In this post, we will discuss about TREE with reference to Active Directory. However, first things first – a primer on Active Directory will be helpful. Just like a phone directory storing all kinds of phone numbers in it, an active directory abbreviated as AD, is a directory of services offered by Windows, to organize the permissions and access the network resources. The essential service of Active Directories is Domain Services. All the information rests in here and the user’s interaction with the domain is handled by the Domain Services. And the Domain Controller hosts the Active Directory Domain Services.
Now, the Directory uses a kind of tiered layout, in which various domains, forests and trees are contained to synchronize all the elements of the network. So, the Tree in Active Directory is a group/collection of domains in the Windows Active Directory. Just like a tree has various branches, it means that every single domain is parented by one parent and many such leads to a ranked tree structure.
Every domain in the tree lives on the foundation of trust, which is a two-way process, meaning that as soon as a domain is created, the resources of that nascent domain is by default shared with its parent domain. This allows the user to access both the resources of parent and child domains. So, simply put, if an A domain trusts B domain and B Domain shows trust on C domain, then automatically A domain trusts C domain and likewise, all domains trust each other in the Active Directory.
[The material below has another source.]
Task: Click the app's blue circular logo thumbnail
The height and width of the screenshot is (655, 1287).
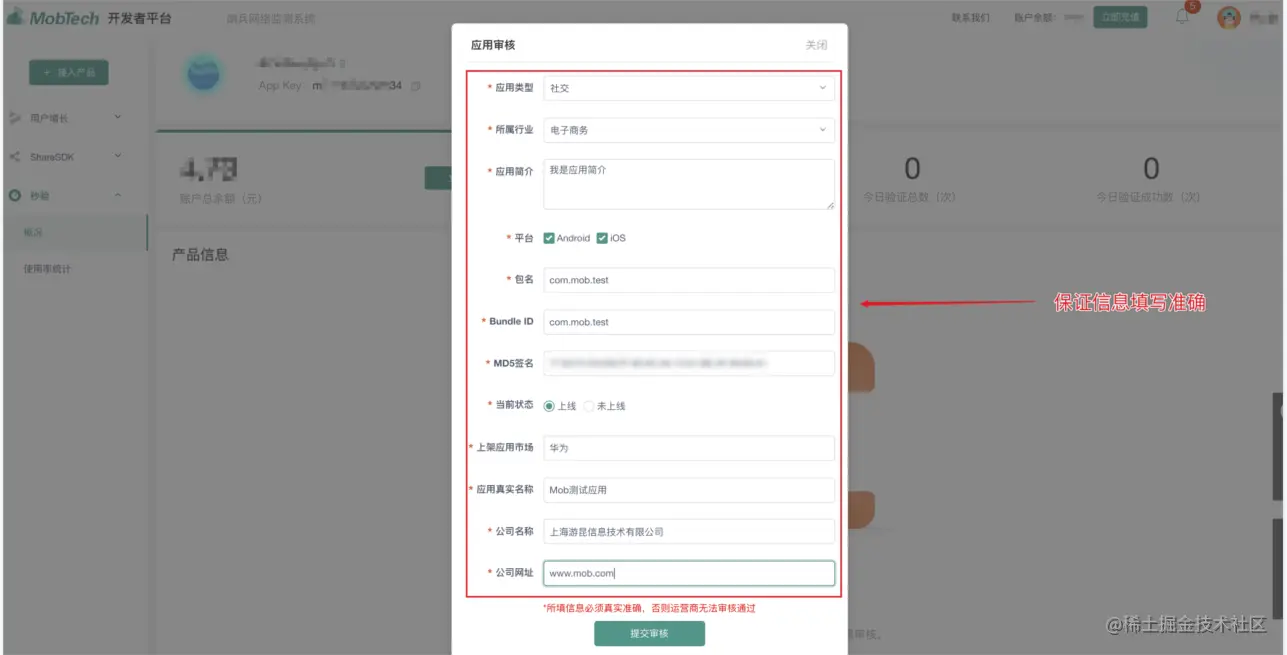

An Active Directory tree basically houses all those domains that have a single parent/root, branching out to various other child domains. All the domains have one common name space. There is one common boundary shared by all the domains in the tree. So, a child-parent relationship sets up among the existing domains and a newly built domain.
Talking about what is an Active Directory tree, two different trees cannot share one name space. Like, one tree is xyz.com, so, the other tree will be abc.com.
The configuration of several child domains in the tree is same, forming that common namespace. This leads to another relationship forming on the basis of name space. So, there are two perspectives of relationships based on which the trees can be seen. One is the trust relationship building between the domains and the other being the name space of the domain tree.
The hierarchical grouping of various domains of Microsoft Windows sharing one common name space is basically called a Tree.
CHARACTERISTICS OF AN ACTIVE DIRECTORY TREE
- The child domain’s name in a tree is the particular name of that child domain appended with the parent domain’s name.
- A common structure or configuration is shared by all domains in the tree.
- A common Global Catalog is shared by all domains within one tree. This catalog serves as the central reservoir of data about objects of the tree.
- There is a two way relationship built among the domains of the tree. As soon as one domain joins a tree, it automatically trusts all other domains in the tree and vice versa.
There is a parent domain called abc.com, so all other child domains branching out will bear their specific names, followed by the parent domain’s name. Like accounts.abc.com, sales.abc.com, payment.abc.com, etc. And, furthermore, these child domains can also have other multiple domains established under them, like north.sales.abc.com or north.payment.abc.com.
CREATING A TREE IN EXISTING AD:-
Following the establishment of a root domain, new trees can be added to the existing AD, if required. It is quite straightforward to create a tree in the network. Let’s see how to do that:-
- On the installation wizard of Active directory, tell it that you want to create a tree and not any other child domain.
- The place of the tree can be opted to be in an existing forest.
- Some specifications need to be made:
- In Enterprise Admin Group, existing in the parent domain of a forest, a user account’s username, password and domain name.
- DNS of the newly formed tree.
- NetBIOS name of new domain.
- Active directory’s log files and database’s locations.
- Shared system volume location.
- Whether or not to thin out the permissions for the users to be able to access done through remote access servers running on Windows NT 4.0.
The installation will complete on addition of three new consoles to the menu of Administrative Tools on that particular computer.